Ads

Monday, September 10, 2018

Raja Pedang Jilid 048

“Minggir, jembel-jembel busuk, menggir!”

Suara kaki banyak kuda berdetakan, didahului bentakan-bentakan dan teriakan-tenakan kasar dari para penunggangnya. Orang-orang dusun yang sedang berjalan menuju ke sawah ladang, cepat-cepat berlari minggir agar jangan sampai di seruduk kuda yang berlari cepat di jalan dusun yang kecil itu.

Ternyata barisan kuda ini adalah sepasukan berkuda tentara negeri yang berpakaian keren dan bersenjata lengkap. Tinggi besar kuda-kuda itu, gagah dan tinggi besar pula para penunggangnya.

Sambil tertawa-tawa para serdadu Mongol ini mempergunakan cambuk untuk secara main-main mencambuk kanan kiri kepada orang-orang desa yang sudah menjauhkan diri sampai ada yang kesakitan dan ketakutan sehingga terjatuh ke dalam selokan sawah!

Seorang kakek kena didorong kaki seorang penunggang kuda dan kakek itu terjengkang roboh ke dalam tanah berlumpur. Ketika dia merangkak bangun, tubuhnya yang kurus terbungkus lumpur, menakutkan. Semua kejadian ini disambut gelak terbahak dari pada serdadu itu.

Seorang wanita muda menjerit-jerit ketika ia disambar oleh tangan yang kuat dan tahu-tahu ia telah berada di atas kuda, dipeluk oleh seorang serdadu yang kurang ajar. Wanita itu meronta-ronta, menjerit-jerit sedangkan serdadu yang menangkapnya itu tertawa-tawa menggoda, sikapnya kurang ajar dan tidak ada kesopanan sama sekali. Di depan dan belakang, para serdadu lainnya tertawa-tawa gembira.

Saking takut dan jijiknya, wanita muda itu akhirnya pingsan di atas pangkuan serdadu. itu. Setelah wanita itu pingsan, agaknya tidak ada kegembiraan lagi bagi serdadu itu maka tubuh wanita itu lalu didorong turun dari atas kuda, jatuh berdebuk di atas tanah berdebu.

“Setan! Iblis kejam!” Seorang anak laki-laki berlari menolong wanita itu.

“Jembel cilik, minggir kau!” Seorang serdadu mengayun cambuknya.

“Tar! Tar!”

Cambuk menghantam muka anak itu yang berdiri dengan berani dan matanya melotot. Cambukan dua kali itu seperti tak dirasainya dan dia memandang serdadu-serdadu yang melarikan kuda sambil mengepal-ngepalkan tinjunya yang kecil. Wanita itu masih menangis terisak-isak di depannya. Akhirnya debu tebal saja yang ditinggalkan serdadu-serdadu itu yang jumlahnya tiga puluh orang lebih.

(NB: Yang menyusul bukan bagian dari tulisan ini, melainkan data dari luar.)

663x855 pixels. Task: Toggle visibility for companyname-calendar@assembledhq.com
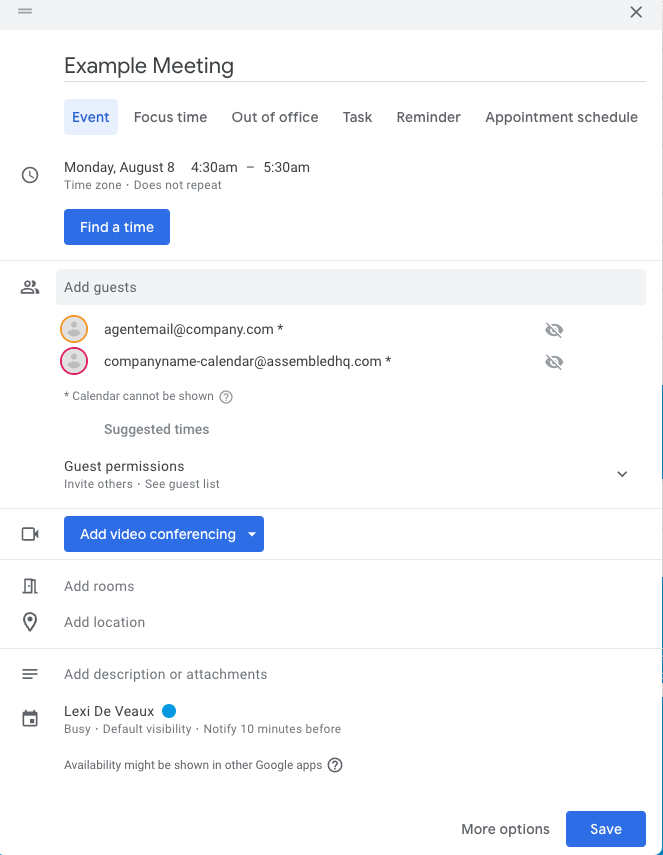pos(554,362)
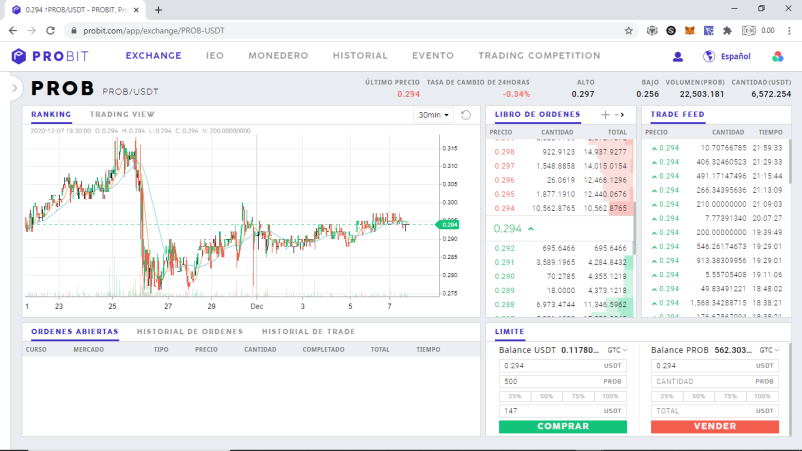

“Keparat…..!” Anak berpakaian jembel itu, Beng San memaki dan membangunkan wanita tadi, “Sudahlah, Cici, jangan menangis dan pulanglah. Masih baik kau tidak mereka culik tadi.”

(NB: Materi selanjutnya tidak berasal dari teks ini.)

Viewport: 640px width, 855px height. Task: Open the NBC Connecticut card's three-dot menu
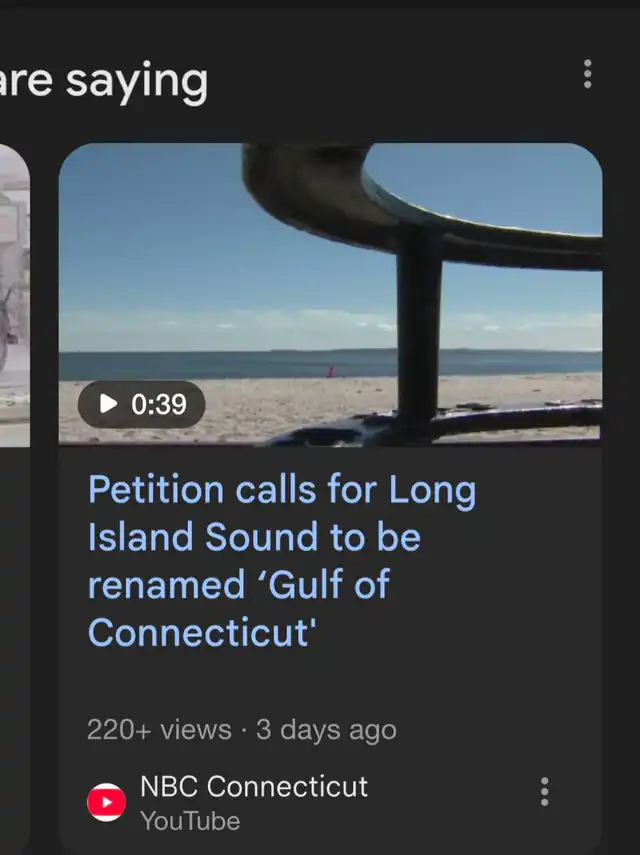[544, 791]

Para penduduk yang melihat sikap Beng San, merasa heran dan juga kagum.
“Anak, kau berani sekali,” seorang kakek berkata sambil mengangguk-angguk. “Kalau saja pemuda-pemuda kita seperti kau ini, takkan sukar membebaskan tanah air daripada penjajah-penjajah keji seperti mereka…..” Sambil terbungkuk-bungkuk kakek itu berjalan melanjutkan tujuannya ke sawah ladang.

Beng San masih terengah-engah saking marahnya. Baru sekali ini dia menyaksikan keganasan serdadu-serdadu Mongol kalau beraksi di dusun-dusun. Seorang petani lain berjalan di sisinya dan bercerita betapa serdadu-serdadu itu lebih kejam lagi kalau bermalam di suatu dusun.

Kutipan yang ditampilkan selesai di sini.